I have written extensively concerning unemployment, as the current and future unemployment issue is of tremendous importance.

The consensus belief is that employment is robust, citing total nonfarm payroll growth and the current unemployment rate of 3.9%.  However, my analyses continue to indicate that the conclusion that employment is strong is incorrect.  While the unemployment rate indicates that unemployment is (very) low, closer examination indicates that this metric is, for a number of reasons, highly misleading.

My analyses indicate that the underlying dynamics of the unemployment situation remain exceedingly worrisome, especially with regard to the future.  These dynamics are numerous and complex, and greatly lack recognition and understanding, especially as how from an “all-things-considered” standpoint they will evolve in an economic and societal manner.  I have recently written of the current and future U.S. employment situation on the “U.S. Employment Trends” page.

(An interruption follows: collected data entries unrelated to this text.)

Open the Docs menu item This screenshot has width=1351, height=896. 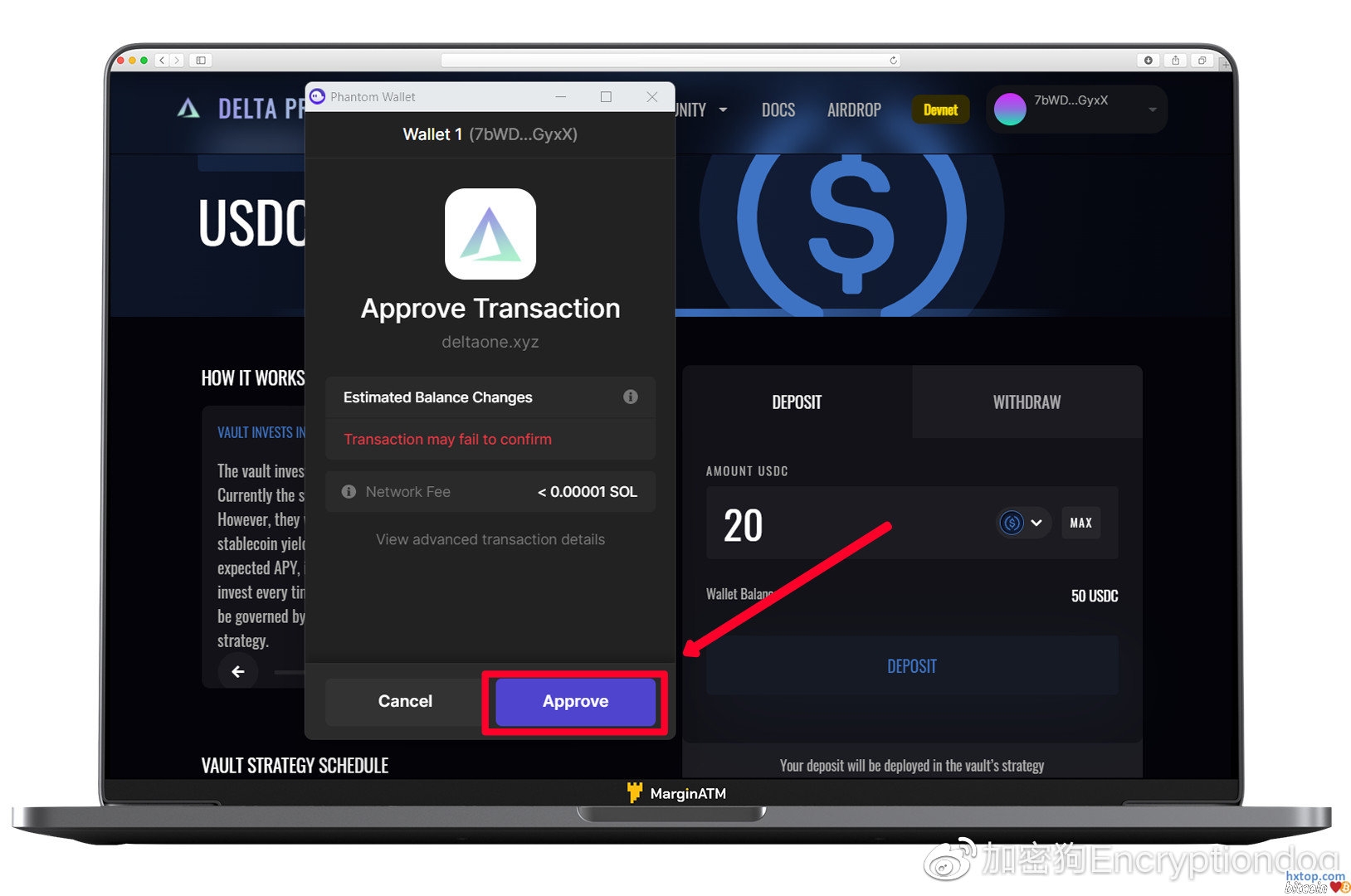tap(778, 110)
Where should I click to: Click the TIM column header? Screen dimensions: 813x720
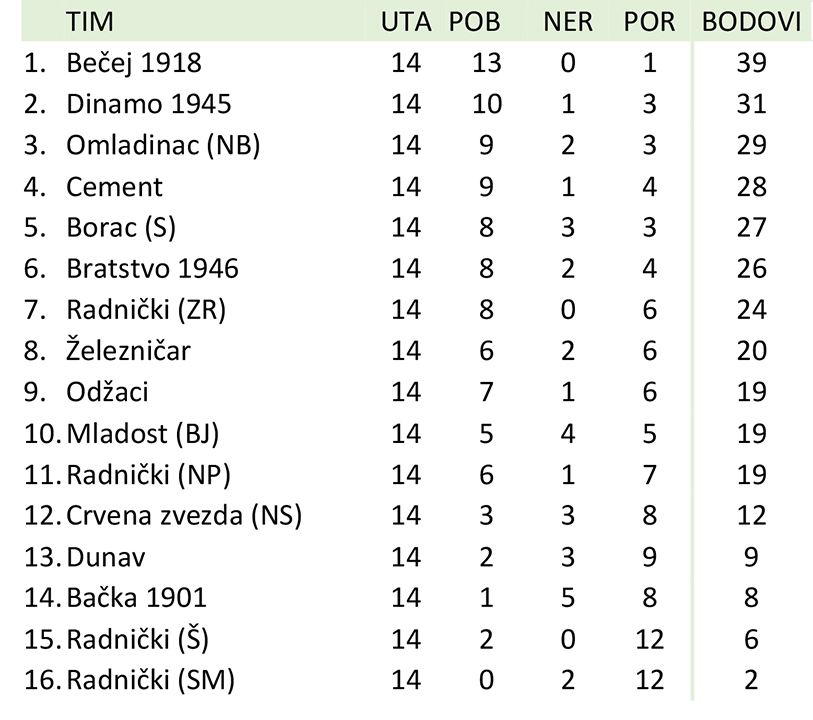pyautogui.click(x=90, y=22)
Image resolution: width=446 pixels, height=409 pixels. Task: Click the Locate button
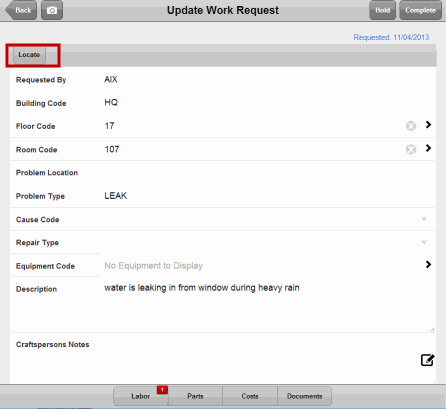(29, 55)

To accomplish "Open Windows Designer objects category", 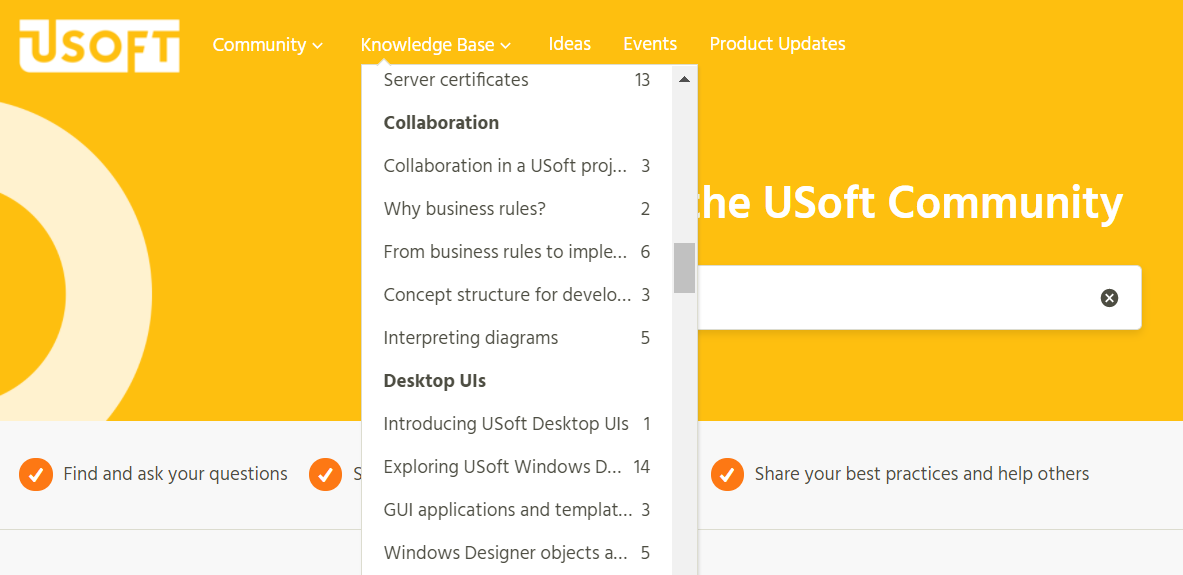I will point(517,552).
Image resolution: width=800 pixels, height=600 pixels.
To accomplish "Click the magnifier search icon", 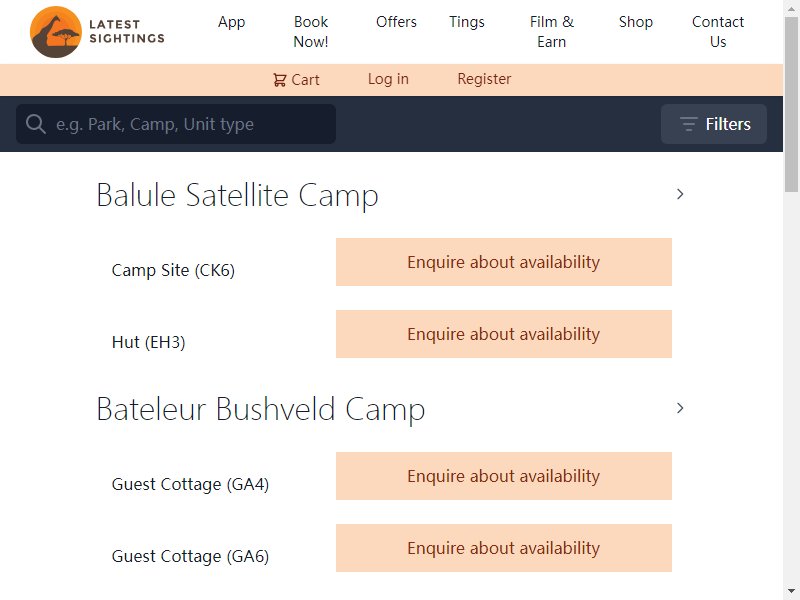I will pyautogui.click(x=36, y=124).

While there are many charts that can be shown, one that depicts a worrisome trend is the Employment Population Ratio for those ages 25 – 54 years.  The Employment-Population Ratio is the Civilian Employed divided by the Civilian Noninstitutional Population.  Among disconcerting aspects of this measure is the long-term (most notably the post-2000) trend, especially given this demographic segment.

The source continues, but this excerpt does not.